> [What you should do]
Can you duplicate everything from "Emily Blake just" down to "story, or screenplay?" in the blog post on the fear of writing?

It wasn’t great by any means, but it was unusual for me in that I got an idea, sketched out the basic idea, and pumped out a first draft in an hour. See, what I normally do is get an idea, get excited, throw some ideas on paper, and then… “let it simmer”. Which is really just my way of rationalizing the fact that I’m scared to death of writing. Because, as some of you may know, if you “let it simmer”…it—whatever “it” is—never gets done.
Emily Blake just blogged about something similar, when people are terrified of writing garbage, so they just don’t write.
If I never try, I can always suffer under the delusion that I am awesome, I just never had an opportunity to prove it. But if I try and fail, then I'll have to face the fact that my lifelong dream was a fantasy.And I think my problem is essentially the same. I’ll have an idea, love the idea, sketch out the idea, maybe even make a detailed outline of the idea, but I’ll never actually make it into something more than an idea.
So what do you do to defeat the crippling fear of sucking? How do you move your idea from just being an idea to something more than that, be it book, short story, or screenplay?

> [Data shown]
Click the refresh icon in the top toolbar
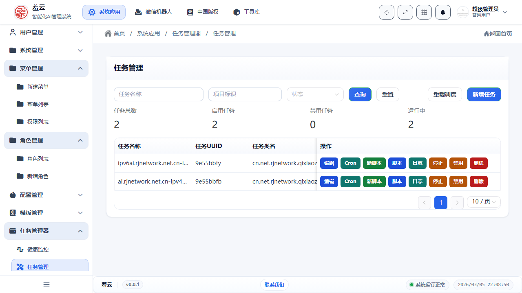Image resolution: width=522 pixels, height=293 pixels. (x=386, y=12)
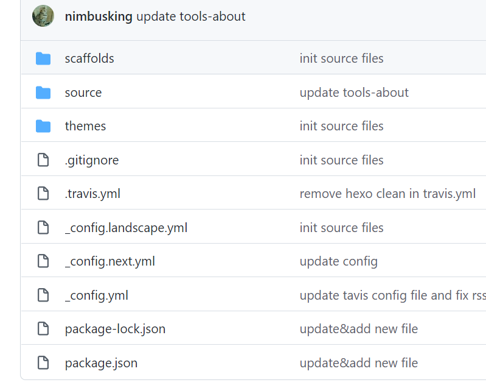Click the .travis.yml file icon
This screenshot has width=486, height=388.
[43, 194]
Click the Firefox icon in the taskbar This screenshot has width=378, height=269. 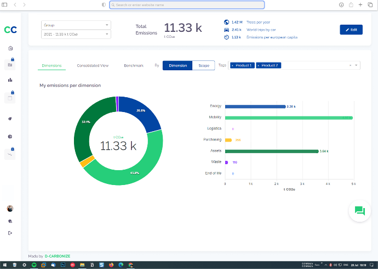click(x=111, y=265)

==

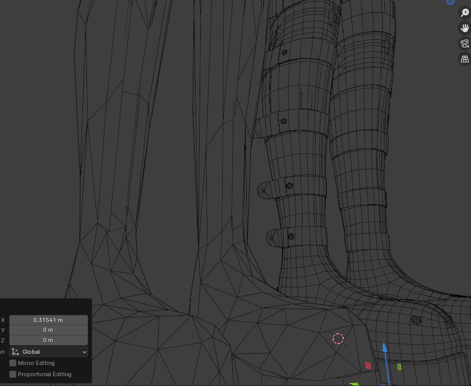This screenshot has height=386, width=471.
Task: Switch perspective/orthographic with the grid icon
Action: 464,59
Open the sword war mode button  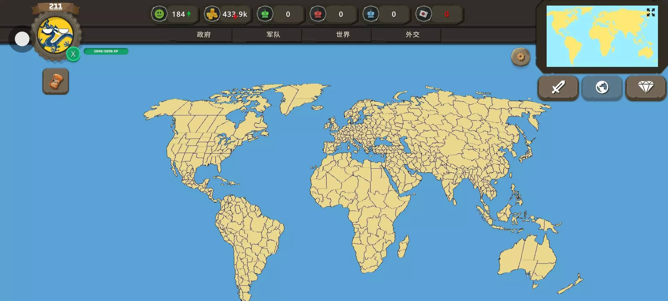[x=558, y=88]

* * *

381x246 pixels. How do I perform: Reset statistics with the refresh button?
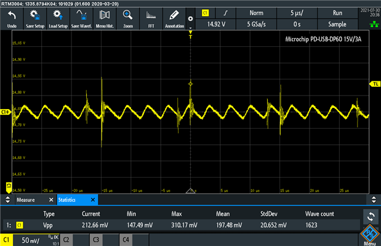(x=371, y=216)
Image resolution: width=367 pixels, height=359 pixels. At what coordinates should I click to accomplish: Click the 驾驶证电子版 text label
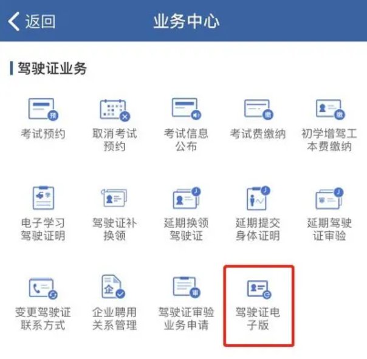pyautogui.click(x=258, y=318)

> [Result below]
Emily Blake just blogged about something similar, when people are terrified of writing garbage, so they just don’t write.
If I never try, I can always suffer under the delusion that I am awesome, I just never had an opportunity to prove it. But if I try and fail, then I'll have to face the fact that my lifelong dream was a fantasy.And I think my problem is essentially the same. I’ll have an idea, love the idea, sketch out the idea, maybe even make a detailed outline of the idea, but I’ll never actually make it into something more than an idea.
So what do you do to defeat the crippling fear of sucking? How do you move your idea from just being an idea to something more than that, be it book, short story, or screenplay?